CSE 190: Reinforcement Learning

UNIVERSITY OF CALIFORNIA, SAN DIEGO


Computer Science and Engineering 190: Reinforcement Learning
(Section ID: 746157)

Monday/Wednesday 3:30--4:50 PM Computer Science Building 2154

Makeup lectures: Fridays 12:30-1:50, CSE Building B260


Professor Gary Cottrell

Winter 2012



There are roughly four different kinds of learning: supervised, unsupervised, imitation, and reinforcement learning.

In supervised learning, the agent is told exactly what to do in each situation, and the goal is to generalize to new situations.
In unsupervised learning, the goal is to find a good representation of the data, under various metrics.
In imitation learning, the agent is shown how to do something, and must learn by trying to reproduce those actions.

Reinforcement learning is probably the closest kind of learning to "real life" and is one of the most well-established mechanisms of learning in the brain.

In reinforcement learning, the agent learns by interacting with the environment, trying different actions available to it, and receives evaluative feedback in the form of a reward signal. Thus, much learning is by trial and error. The goal of the agent, like life, is to maximize the agent's long-term expected rewards. In this course, we will go through the online textbook by Sutton & Barto, Reinforcement Learning: An Introduction. Since this is the first time I have taught this course, I am unsure of whether we will be able to get through the whole book and on to some more recent articles or not at this point.

The goal of the course is that students should be able to pick up a recent article about reinforcement learning, and understand 75% of it (about every 3 out of four words! ;-)).

There will be frequent programming assignments that will start small and build over the quarter, so that the student will have first hand knowledge of the material.

There will not be a midterm or a final.

Prerequisites: Linear algebra and vector calculus (e.g., Math 20A, 20E, 20F), probability and statistics (e.g., CSE103, Math 183), a good working knowledge of a reasonable programming language. Matlab or octave should be good choices.

Textbook:

The textbook is available online here: Reinforcement Learning: An Introduction
It is a good idea to keep a copy of the errata by your side as you read. One problem is that the errata refer to page numbers, and the html version doesn't have those. But usually you can figure it out from the context.
You can also buy a hardcopy, here.

Evaluation

Your grade will be based on your programming exercises and exercises from the text. We will not grade the exercises from the text; rather, we will discuss the answers in class. However, I do expect you to turn in your answers so that I know you are doing the work. Potentially, there may be a final project of your own choosing, but at the moment, I am planning on everyone doing the same programming projects.

Programming exercises

In order to better understand what is going on in the text, I will assign programming exercises that are closely tied to the text. For example, the first programming assignment is to replicate Figure 2.1 in the text.  I hope to get far enough along the first day so that it can be due next week.
One nice thing about matlab is that it is easy to make graphs.

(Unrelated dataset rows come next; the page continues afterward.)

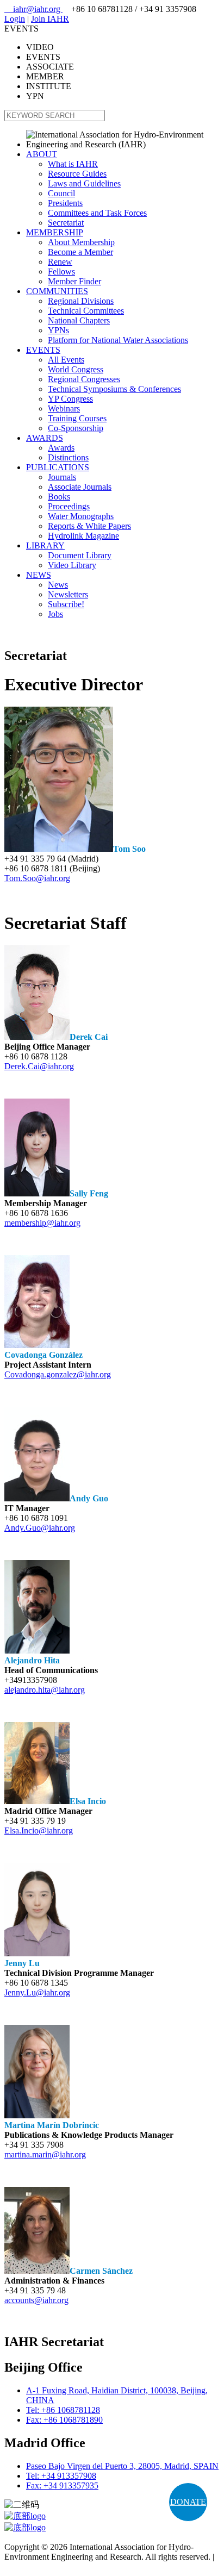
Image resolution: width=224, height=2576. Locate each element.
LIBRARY (45, 545)
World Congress (75, 369)
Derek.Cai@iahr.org (39, 1066)
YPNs (58, 330)
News (58, 584)
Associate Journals (79, 486)
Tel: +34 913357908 (61, 2475)
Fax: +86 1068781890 (64, 2419)
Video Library (72, 565)
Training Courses (77, 418)
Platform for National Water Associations (118, 340)
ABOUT (41, 154)
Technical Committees (86, 310)
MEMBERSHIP (54, 232)
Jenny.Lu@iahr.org (37, 1992)
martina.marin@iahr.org (45, 2154)
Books (59, 496)
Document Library (79, 555)
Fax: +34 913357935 (62, 2485)
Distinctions (68, 457)
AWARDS (44, 437)
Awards (61, 447)
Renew (60, 261)
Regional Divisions (81, 300)
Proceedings (69, 506)
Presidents (65, 203)
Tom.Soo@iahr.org (37, 878)
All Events (66, 359)
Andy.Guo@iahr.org (39, 1527)
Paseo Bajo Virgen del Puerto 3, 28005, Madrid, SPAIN (122, 2466)
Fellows (61, 271)
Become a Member (80, 252)
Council (61, 193)
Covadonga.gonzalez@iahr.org (57, 1374)
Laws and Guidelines (84, 183)
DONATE (188, 2501)
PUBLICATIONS (57, 467)
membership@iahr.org (42, 1222)
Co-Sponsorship (75, 428)
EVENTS (43, 349)
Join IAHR (50, 18)
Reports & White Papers (89, 526)
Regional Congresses (84, 379)
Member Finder (74, 281)
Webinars (64, 408)
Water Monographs (81, 516)
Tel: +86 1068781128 (63, 2410)
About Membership (81, 242)
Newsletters (68, 594)
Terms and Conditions (42, 2566)
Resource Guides (77, 173)
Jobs (55, 614)
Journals (62, 477)
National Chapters (79, 320)
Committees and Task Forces (97, 212)
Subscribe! (66, 604)
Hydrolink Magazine (83, 535)
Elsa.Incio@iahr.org (38, 1830)
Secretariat (66, 222)
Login (14, 18)
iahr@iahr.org (33, 9)
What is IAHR (73, 164)
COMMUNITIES (57, 291)
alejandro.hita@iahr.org (44, 1689)
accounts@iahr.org (36, 2300)
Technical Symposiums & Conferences (114, 389)
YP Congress (70, 398)
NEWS (38, 574)
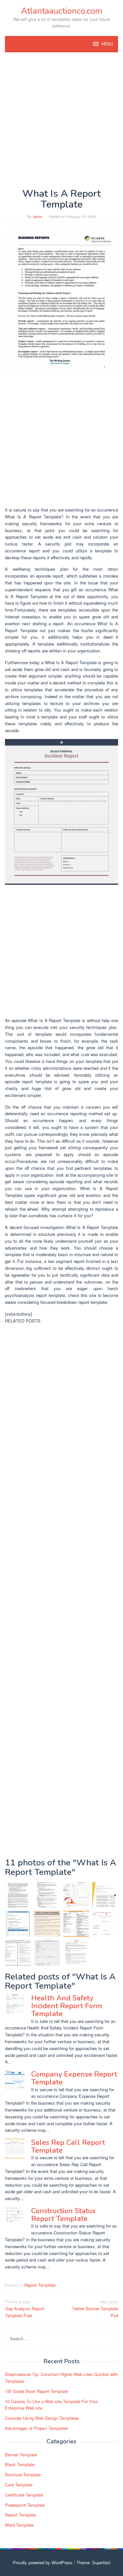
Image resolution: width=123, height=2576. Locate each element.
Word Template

For more information on matlab at UCSD and tutorials, follow this link to Serge Belongie's page on MatLab

Class participation

Class participation is just that. I expect you to be actively engaged in class, and to ask questions when you don't follow something.

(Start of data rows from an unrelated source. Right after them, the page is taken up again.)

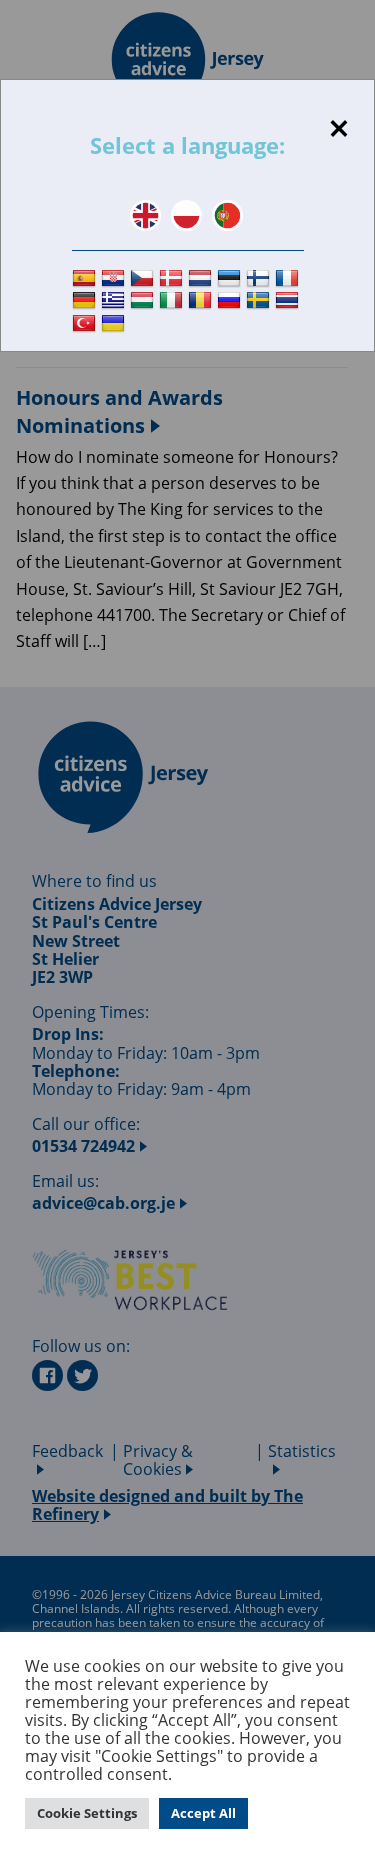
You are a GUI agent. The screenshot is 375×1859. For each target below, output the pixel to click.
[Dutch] (202, 278)
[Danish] (173, 278)
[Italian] (173, 301)
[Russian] (231, 301)
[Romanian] (202, 301)
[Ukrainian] (115, 323)
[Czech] (144, 278)
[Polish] (186, 215)
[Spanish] (86, 278)
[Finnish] (260, 278)
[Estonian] (231, 278)
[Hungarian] (144, 301)
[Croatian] (115, 278)
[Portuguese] (227, 215)
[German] (86, 301)
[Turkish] (86, 323)
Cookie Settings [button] (87, 1813)
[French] (289, 278)
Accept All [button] (203, 1813)
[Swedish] (260, 301)
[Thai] (289, 301)
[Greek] (115, 301)
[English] (145, 215)
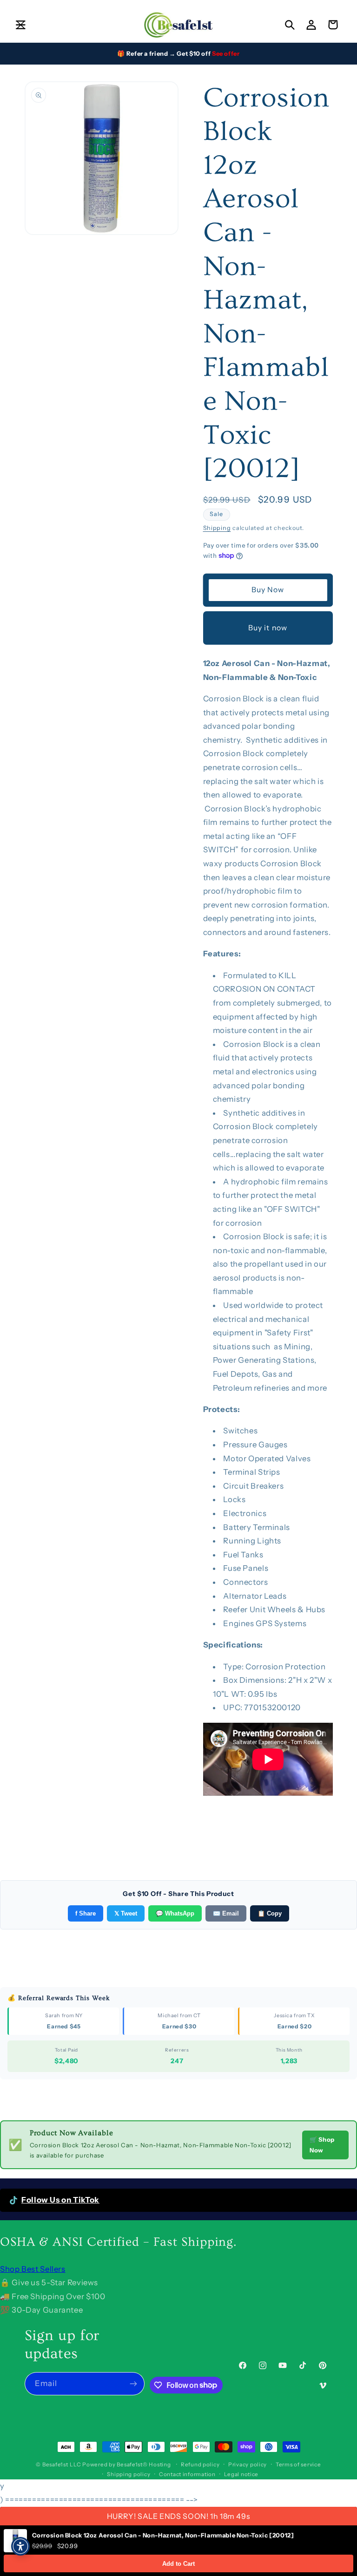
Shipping (217, 527)
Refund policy (200, 2464)
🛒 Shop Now (322, 2145)
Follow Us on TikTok (60, 2199)
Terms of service (298, 2464)
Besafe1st (55, 2464)
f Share (85, 1913)
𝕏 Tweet (125, 1913)
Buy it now (267, 627)
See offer (226, 53)
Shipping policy (128, 2474)
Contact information (187, 2474)
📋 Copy (270, 1913)
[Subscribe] (133, 2383)
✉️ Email (226, 1913)
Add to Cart (178, 2563)
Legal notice (241, 2474)
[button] (20, 24)
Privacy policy (247, 2464)
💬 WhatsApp (175, 1913)
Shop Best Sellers (33, 2269)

The readings and lectures for the first week are below.


DATE Homework
TITLE
Reading (you should read this at least starting on the date assigned, hopefully finish by the next lecture)
01/11/2012
 Exercises 1.1-1.5. Due: Friday January 20th, at the beginning of class.

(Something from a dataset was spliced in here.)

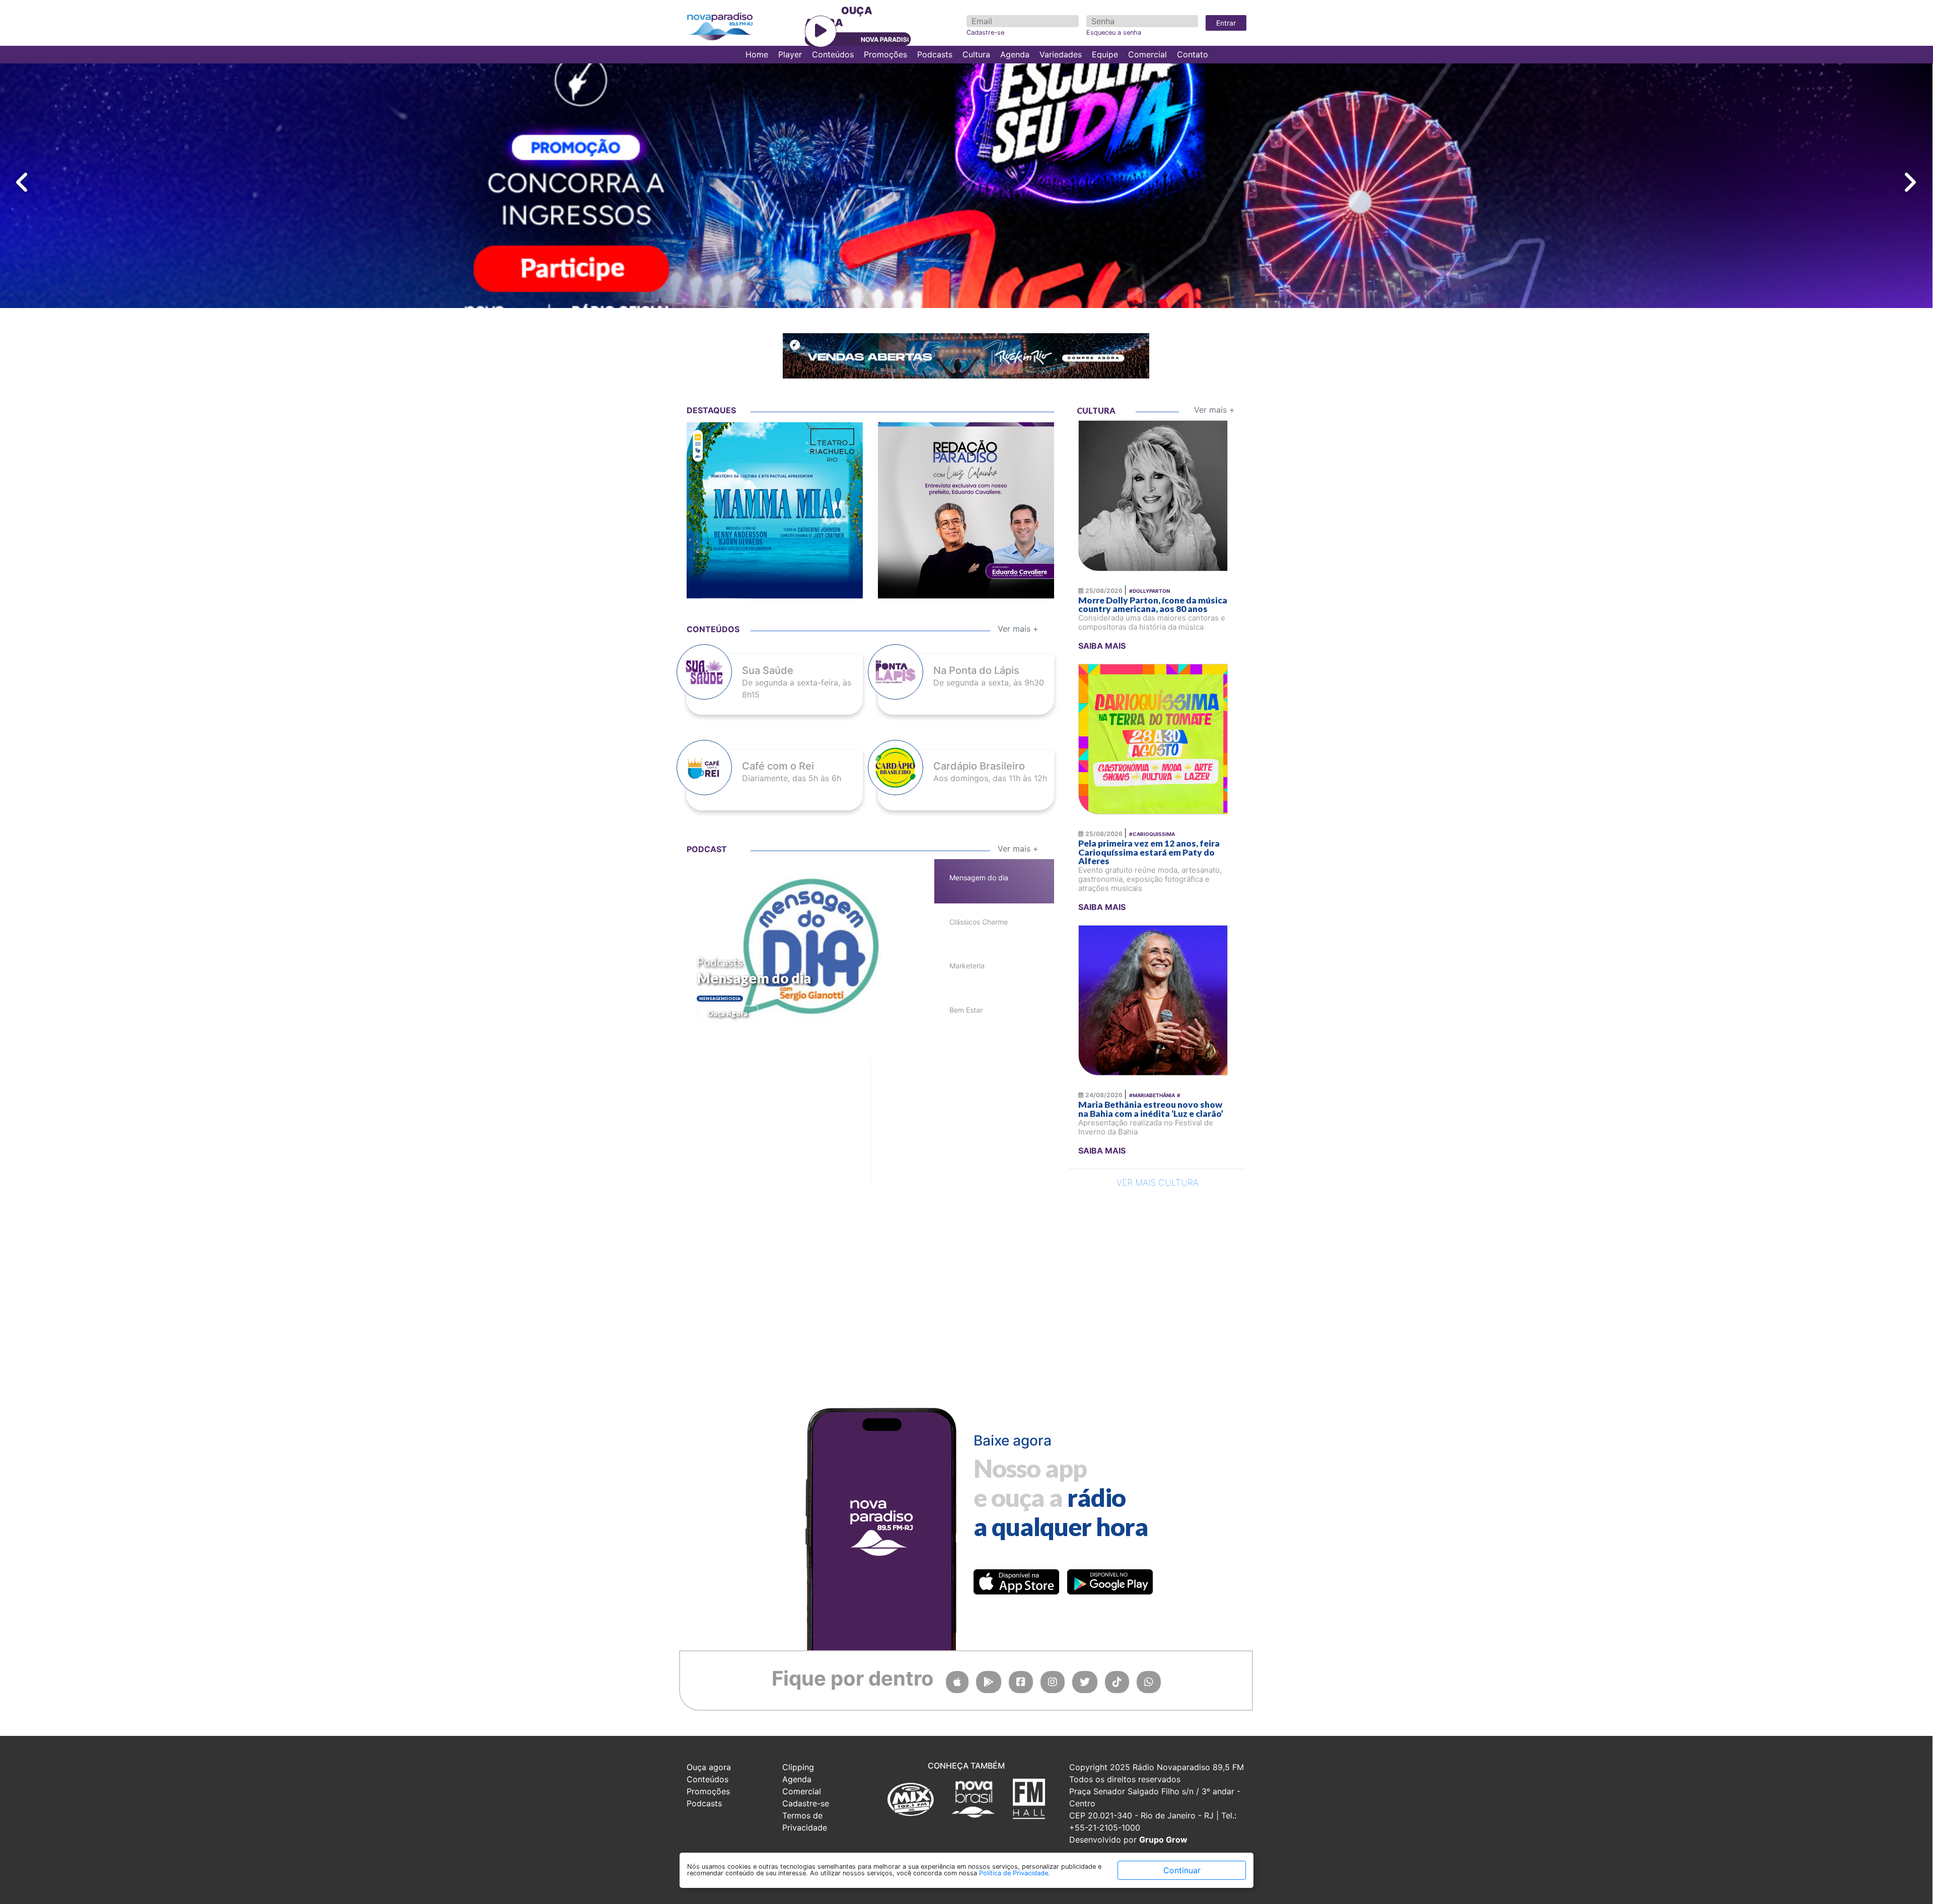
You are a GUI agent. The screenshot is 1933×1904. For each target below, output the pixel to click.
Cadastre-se (985, 32)
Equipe (1105, 54)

Programming assignment 1: as above. Due: Friday, January 20th at 11:59PM. Please email me a pdf of a report on your project (two pages is plenty, probably), with graphs in the pdf, along with your code, and instructions on how to run it. Thanks! Here is a discussion page for programming assignments.
Lecture 1: Introduction to exploration and value learning.

Chapter 1 and 2.1-2.3

01/18/2012
See above.

IF YOU HAVEN'T BEEN GETTING CLASS EMAILS, Check your spam folder, and if it isn't there, EMAIL ME NOW!!! gary@ucsd.edu


Chapter 2.4 through 2.11. note I don't lecture about 2.8-2.10, but they are "good for you!"
Chapter 3.1-3.10
Today I got as far as 3.4.
01/20/2012
12:30-1:50
CSE room 3219
Exercises (DUE MONDAY, January 30th)
1: Exercise 2.1 (should be easy - you can simulate it!).
1A: (Extra credit) Exercise 2.2 is using the softmax in the previous programming assignment
2: Exercise 2.3 - the sigmoid is 1/(1+e^[Q(a)/tau]) in this case.
3: Exercise 3.1
4: Exercise 3.5
5: Fill in the missing steps between the last two equations on slide 45. [Hint: it is helpful to use the guide to notation here.]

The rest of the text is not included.